_Exercise objective_
Retype all of the entries below line by line, changing nothing.

_Entries on target coordinates_
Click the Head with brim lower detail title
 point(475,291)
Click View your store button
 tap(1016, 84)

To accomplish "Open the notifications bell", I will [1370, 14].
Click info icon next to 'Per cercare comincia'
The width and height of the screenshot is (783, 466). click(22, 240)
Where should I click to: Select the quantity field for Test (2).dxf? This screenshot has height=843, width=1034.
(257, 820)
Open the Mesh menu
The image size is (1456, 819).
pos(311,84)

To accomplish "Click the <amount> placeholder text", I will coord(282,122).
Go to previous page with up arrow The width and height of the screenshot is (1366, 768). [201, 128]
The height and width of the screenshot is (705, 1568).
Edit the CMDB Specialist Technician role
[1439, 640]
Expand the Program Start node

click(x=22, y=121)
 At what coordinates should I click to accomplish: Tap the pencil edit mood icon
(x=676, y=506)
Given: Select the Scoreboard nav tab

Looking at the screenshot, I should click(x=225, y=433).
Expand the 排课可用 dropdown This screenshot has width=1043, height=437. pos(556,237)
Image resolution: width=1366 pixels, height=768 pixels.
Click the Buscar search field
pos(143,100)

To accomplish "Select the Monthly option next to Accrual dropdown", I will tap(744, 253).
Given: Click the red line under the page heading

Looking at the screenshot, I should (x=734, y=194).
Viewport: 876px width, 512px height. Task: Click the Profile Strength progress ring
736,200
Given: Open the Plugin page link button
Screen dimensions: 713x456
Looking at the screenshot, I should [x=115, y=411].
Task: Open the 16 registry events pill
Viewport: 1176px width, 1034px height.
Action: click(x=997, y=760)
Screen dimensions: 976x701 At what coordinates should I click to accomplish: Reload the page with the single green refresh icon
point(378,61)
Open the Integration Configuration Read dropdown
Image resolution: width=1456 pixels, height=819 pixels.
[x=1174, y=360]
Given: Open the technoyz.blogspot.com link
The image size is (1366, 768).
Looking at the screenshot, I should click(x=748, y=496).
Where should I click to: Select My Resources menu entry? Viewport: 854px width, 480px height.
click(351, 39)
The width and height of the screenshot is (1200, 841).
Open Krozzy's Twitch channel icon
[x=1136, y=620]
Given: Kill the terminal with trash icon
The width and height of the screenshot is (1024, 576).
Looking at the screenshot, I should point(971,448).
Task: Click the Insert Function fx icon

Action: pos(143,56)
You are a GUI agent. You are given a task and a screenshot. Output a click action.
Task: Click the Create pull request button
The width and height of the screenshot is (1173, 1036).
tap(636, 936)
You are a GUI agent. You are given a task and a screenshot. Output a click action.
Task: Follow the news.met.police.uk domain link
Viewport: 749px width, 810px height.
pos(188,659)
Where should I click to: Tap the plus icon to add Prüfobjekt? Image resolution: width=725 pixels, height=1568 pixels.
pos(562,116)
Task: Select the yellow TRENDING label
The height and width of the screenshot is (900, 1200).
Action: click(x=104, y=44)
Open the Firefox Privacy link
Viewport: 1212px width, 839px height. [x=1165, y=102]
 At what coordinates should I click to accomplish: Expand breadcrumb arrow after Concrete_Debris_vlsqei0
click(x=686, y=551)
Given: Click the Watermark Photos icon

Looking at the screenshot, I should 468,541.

_Output below_
Click the Head with brim lower detail title
 point(475,291)
Click View your store button
 tap(1016, 84)

To accomplish "Open the notifications bell", I will [1370, 14].
Click info icon next to 'Per cercare comincia'
The width and height of the screenshot is (783, 466). click(22, 240)
Where should I click to: Select the quantity field for Test (2).dxf? This screenshot has height=843, width=1034.
(257, 820)
Open the Mesh menu
The image size is (1456, 819).
pos(311,84)

To accomplish "Click the <amount> placeholder text", I will coord(282,122).
Go to previous page with up arrow The width and height of the screenshot is (1366, 768). [201, 128]
The height and width of the screenshot is (705, 1568).
Edit the CMDB Specialist Technician role
[1439, 640]
Expand the Program Start node

click(x=22, y=121)
 At what coordinates should I click to accomplish: Tap the pencil edit mood icon
(x=676, y=506)
Given: Select the Scoreboard nav tab

Looking at the screenshot, I should click(x=225, y=433).
Expand the 排课可用 dropdown This screenshot has width=1043, height=437. pos(556,237)
Image resolution: width=1366 pixels, height=768 pixels.
Click the Buscar search field
pos(143,100)

To accomplish "Select the Monthly option next to Accrual dropdown", I will tap(744, 253).
Given: Click the red line under the page heading

Looking at the screenshot, I should (x=734, y=194).
Viewport: 876px width, 512px height. Task: Click the Profile Strength progress ring
736,200
Given: Open the Plugin page link button
Screen dimensions: 713x456
Looking at the screenshot, I should [x=115, y=411].
Task: Open the 16 registry events pill
Viewport: 1176px width, 1034px height.
Action: click(x=997, y=760)
Screen dimensions: 976x701 At what coordinates should I click to accomplish: Reload the page with the single green refresh icon
point(378,61)
Open the Integration Configuration Read dropdown
Image resolution: width=1456 pixels, height=819 pixels.
[x=1174, y=360]
Given: Open the technoyz.blogspot.com link
The image size is (1366, 768).
Looking at the screenshot, I should click(x=748, y=496).
Where should I click to: Select My Resources menu entry? Viewport: 854px width, 480px height.
click(351, 39)
The width and height of the screenshot is (1200, 841).
Open Krozzy's Twitch channel icon
[x=1136, y=620]
Given: Kill the terminal with trash icon
The width and height of the screenshot is (1024, 576).
Looking at the screenshot, I should point(971,448).
Task: Click the Insert Function fx icon

Action: pos(143,56)
You are a GUI agent. You are given a task and a screenshot. Output a click action.
Task: Click the Create pull request button
The width and height of the screenshot is (1173, 1036).
tap(636, 936)
You are a GUI agent. You are given a task and a screenshot. Output a click action.
Task: Follow the news.met.police.uk domain link
Viewport: 749px width, 810px height.
pos(188,659)
Where should I click to: Tap the plus icon to add Prüfobjekt? Image resolution: width=725 pixels, height=1568 pixels.
pos(562,116)
Task: Select the yellow TRENDING label
The height and width of the screenshot is (900, 1200).
Action: click(x=104, y=44)
Open the Firefox Privacy link
Viewport: 1212px width, 839px height. [x=1165, y=102]
 At what coordinates should I click to accomplish: Expand breadcrumb arrow after Concrete_Debris_vlsqei0
click(x=686, y=551)
Given: Click the Watermark Photos icon

Looking at the screenshot, I should 468,541.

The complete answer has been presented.